When it’s on: Thursday, 7 June (3.20 pm)
Jean-Pierre Jeunet followed the immensely popular Amelie with 2004’s A Very Long Engagement, an adaptation of Sebastien Japrisot’s novel. Also starring Audrey Tautou, the gamine, eponymous star of Amelie, this film was released with a big budget, a host of stars (including a pre-Piaf Marion Cotillard and Jodie Foster’s small role) and thousands of extras.
It’s a film centred on World War One, a conflict that has been dwarfed by Second World War movies in Britain and America but, perhaps unsurprisingly, carries especial resonance for France. Losing a generation of young men to the fighting on the Western Front, the Tricolor also suffered the ignominy of court-martialling thousands of deserters, including many who self-mutilated in an effort to be sent home. It wasn’t long before the authorities got wind of such stunts, executing many as they sought to keep up the number of willing bodies prepared to go over the top and get themselves machine gunned for their country.
The soldiers’ desperate craze for shooting bullets through their own hands forms the subject of A Very Long Engagement. Tautou plays Mathilde Donnay, a young girl from Brittany who attempts to find out what has happened to her fiance, Manech (Gaspard Ulliel). Mathilde learns that Manech fell increasingly into depair whilst in his trench, suffering his own bullet and, along with four others condemned to stay in no man’s land (the blasted to bits area between the French and German lines). Refusing to believe he’s dead, despite all the evidence – including a grave – pointing to the contrary, Mathilde starts to investigate. What she pieces together is the story of all five condemned men, their wives and sweethearts, and the corrupt system that allowed French generals to ignore pardons issued from the Presidency. Her research also puts her on the trail of Tina Lombardi (Cotillard), a woman in a similar position to her but one who resolves her issues by killing those she sees as culpable.

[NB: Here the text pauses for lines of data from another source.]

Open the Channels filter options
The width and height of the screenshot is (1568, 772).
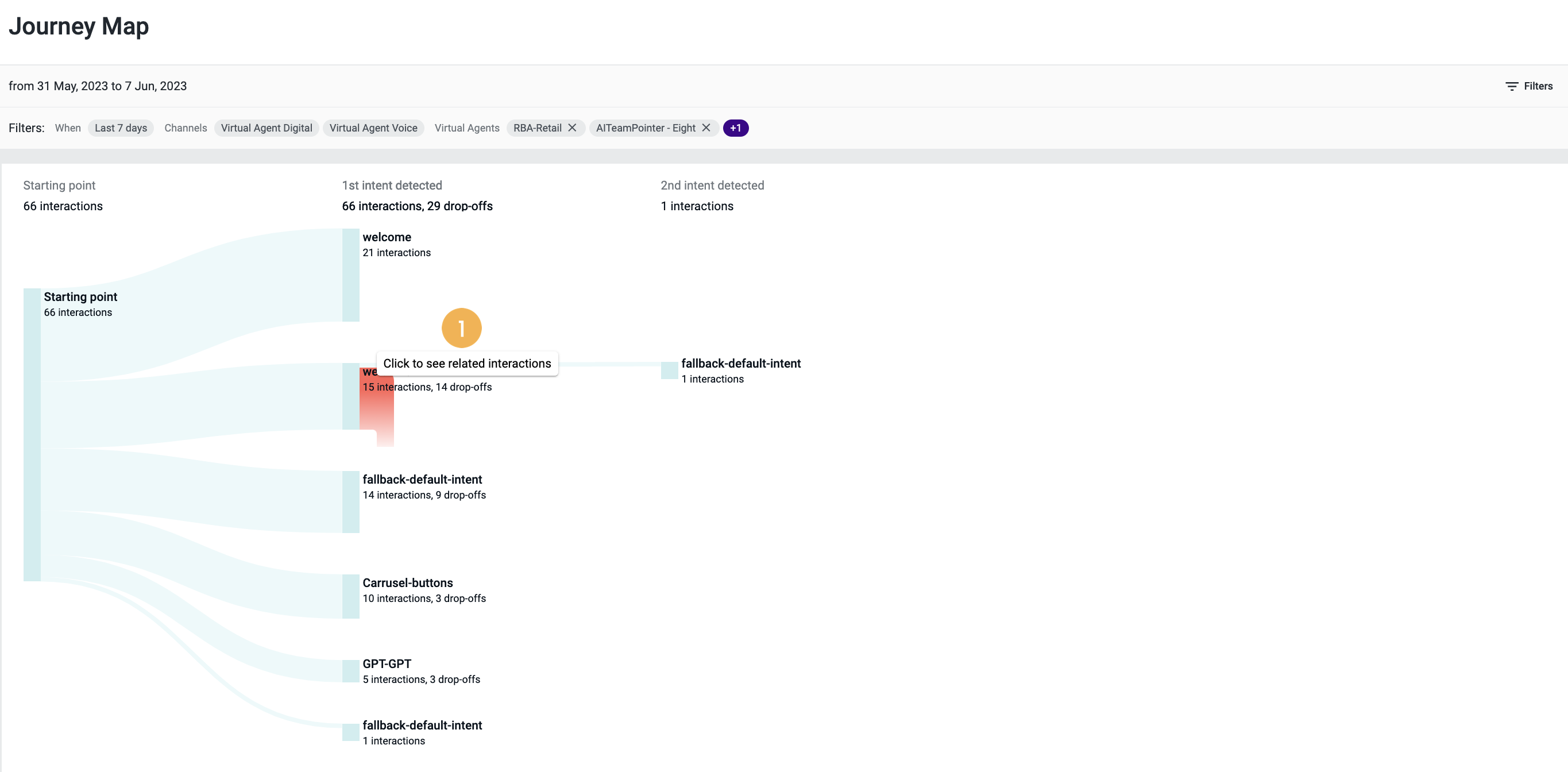click(x=186, y=128)
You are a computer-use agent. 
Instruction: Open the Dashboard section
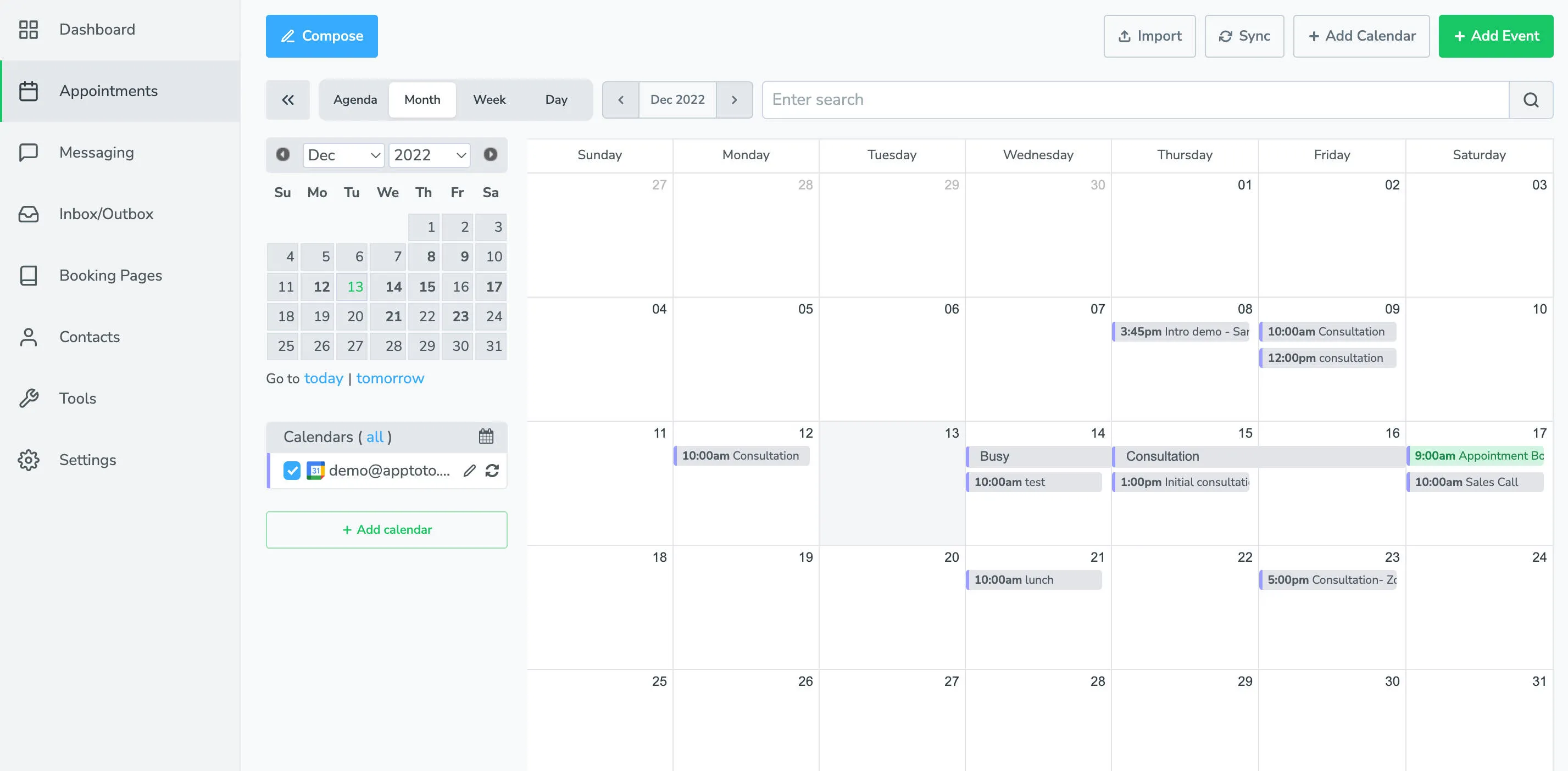click(x=97, y=29)
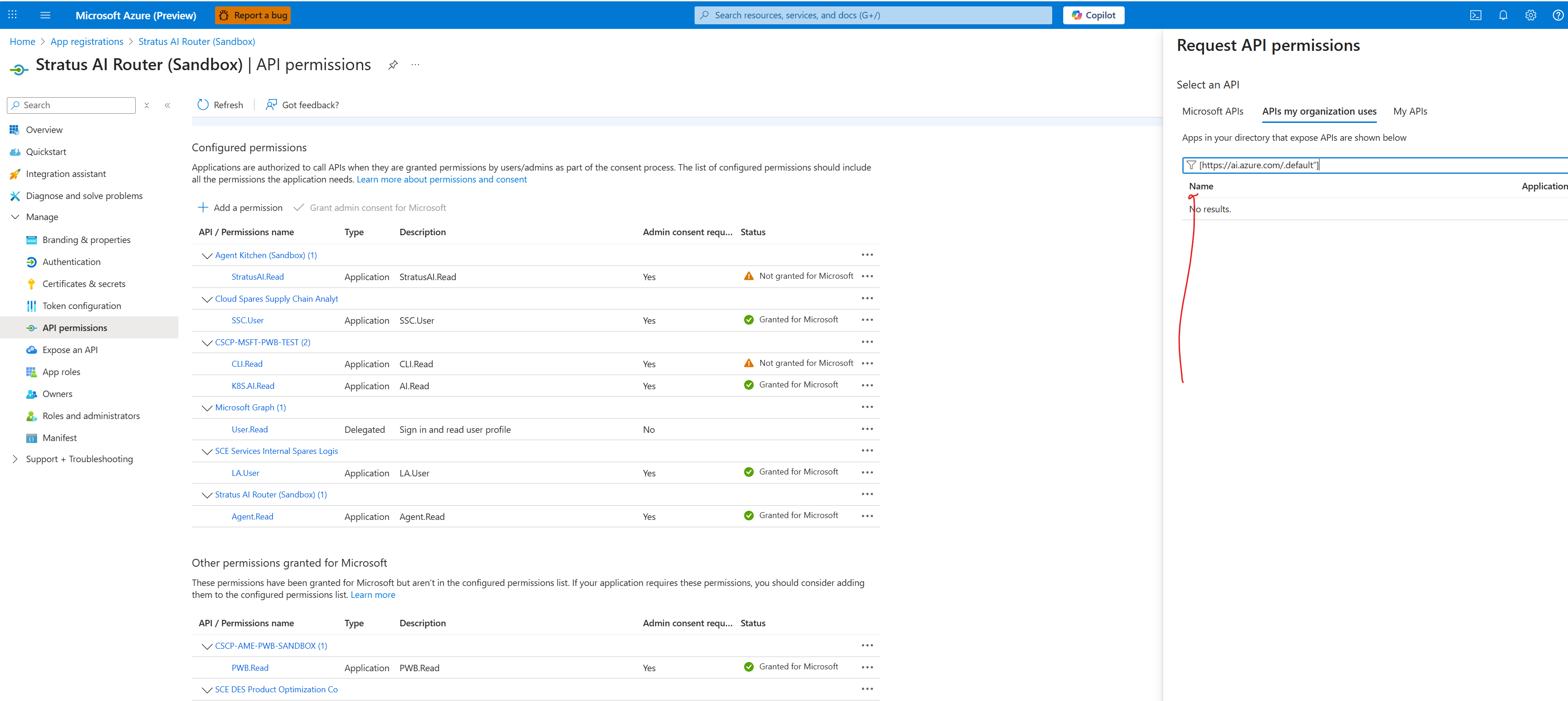This screenshot has height=701, width=1568.
Task: Open options menu for StratusAI.Read row
Action: [867, 276]
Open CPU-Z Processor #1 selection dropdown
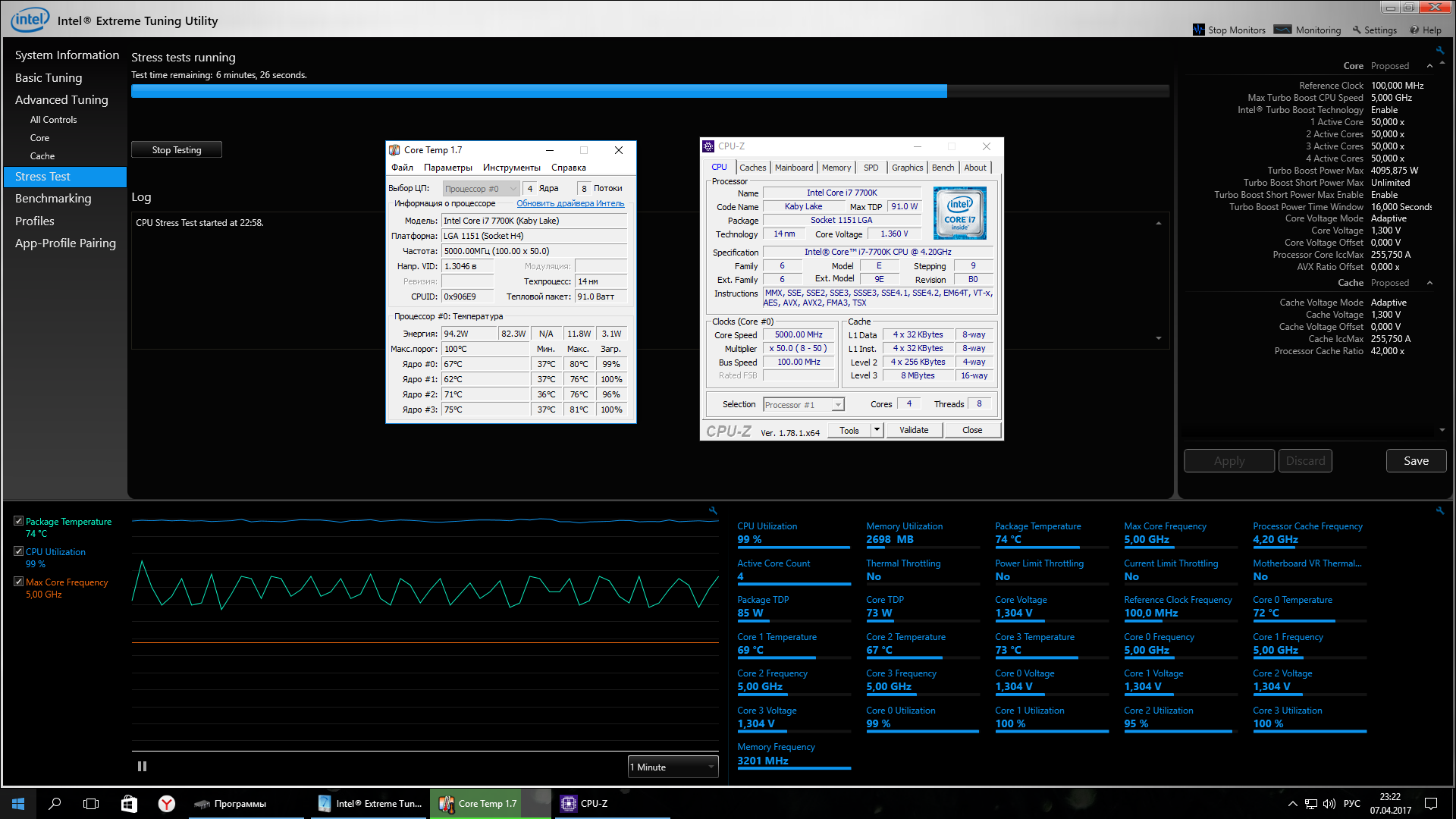 pyautogui.click(x=804, y=405)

As a story, A Very Long Engagement is all over the place, weaving from Mathilde’s tale in 1920, back in time to the trenches, mixing Jeunet’s filming with stock footage and using overlays to convey the characters’ thoughts. An anecdote about the past quickly reverts to the relevant events being dramatised before snapping back, and there’s the jarring clash between Mathilde’s picture postcard life in rural Britanny and the horrors of the front. But this is entirely the point. In one scene, Mathilde asks to be taken to the killing ground where Manech died, only to find it’s now a field, the trenches filled in and crops grown to mask the horrible things that happened there. Jeunet spares little in terms of awful detail. Whilst there’s remarkably little blood as soldiers are mowed down, the camera highlights the dirt, rain and grime of war on the Western Front. Men sleep with rats. Food is invariably served cold. A French soldier wears German boots because they’re better quality and can cope with the often waterlogged ditches that are their home. Shells fall often, the sick fear on the mens’ faces evident as the explosions deafen and they’re covered in displaced muck. Manech’s reasons for his emotional ruin are obvious, not just in Mathilde but the idyll in which they were both raised and came to love each other.

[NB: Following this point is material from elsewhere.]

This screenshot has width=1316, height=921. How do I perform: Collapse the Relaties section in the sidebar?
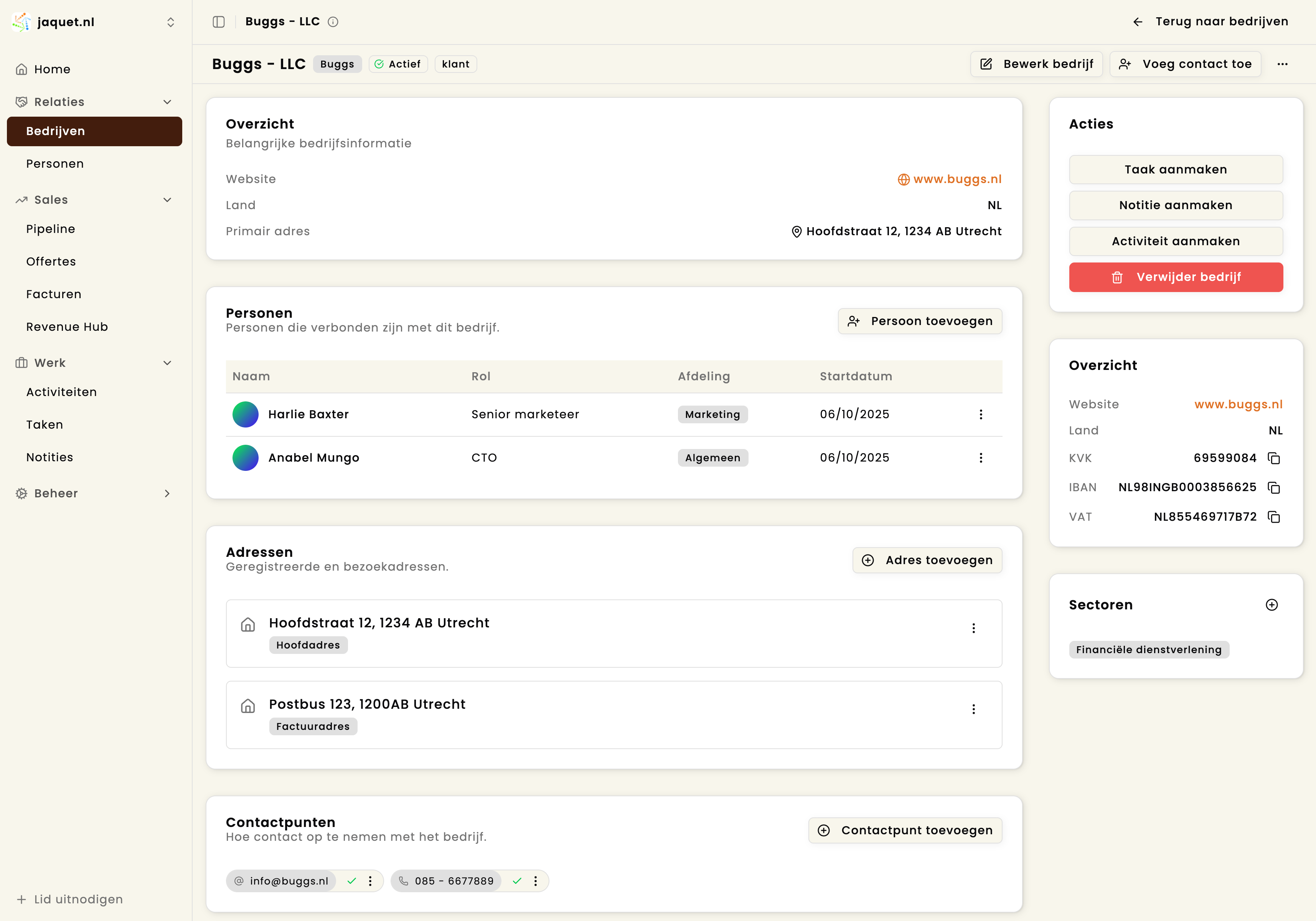pos(167,101)
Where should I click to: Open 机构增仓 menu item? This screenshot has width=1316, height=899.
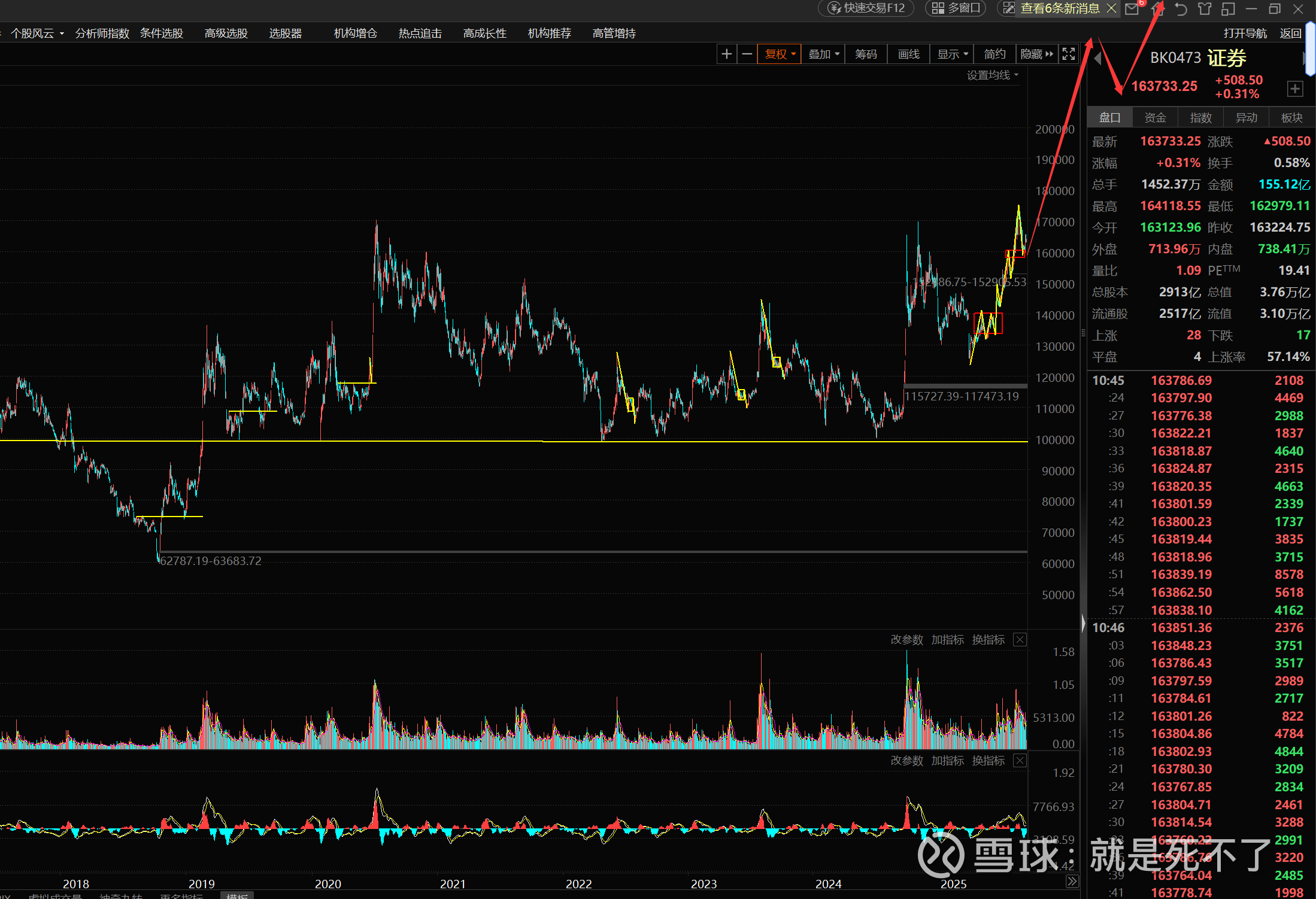355,34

Mathilde is every bit as adorable as one might expect. Lame as a consequence of the polio she contracted as a child, she nevertheless has a cheerful determination to find Manech. At the moments when her hope seems to have gone, she retreats to her room and plays the tuba, replicating the sound of distress calls. Just as there’s a clear juxtaposition between the worlds of Mathilde and Manech, the contrast with Tina is also explored, the latter using sex and death while Mathilde relies on her charm and the support of an endlessly patient family. Cotillard plays Tina as nothing less than a beautiful angel of death. Jodie Foster is another lover of one of the condemned men. He asks her to bear another child because that will give them six and six children will get him sent home. Unfortunately, he can no longer have children and asks her to sleep with his friend, which leads to an unlikely love affair.
Fans of stories with multiple tangents will be well served. The tales spinning off from the central one are diverting and uneven, but the theme is the same and concerns the effect war has on everyone. The filming is, in places, absolutely breathtaking, from the sweeping camera angles following Mathilde’s train journeys to Paris, to the lingering shots of soldiers who survive in the alcoves they’ve fashioned in the trench walls. There’s a really fine bit of work that precedes the first time Mathilde and Manech make love. As he goes through a series of matches to light the dark, each time he blows one out she removes an item of clothing. It’s both innocent and sexy, and a real change in tone from the standard Hollywood love scene where the characters just seem to go at each other with unrestrained passion. There’s no lack of that quality here, but it’s more considered, certainly more stylish and, like many other scenes from this film, quite memorable.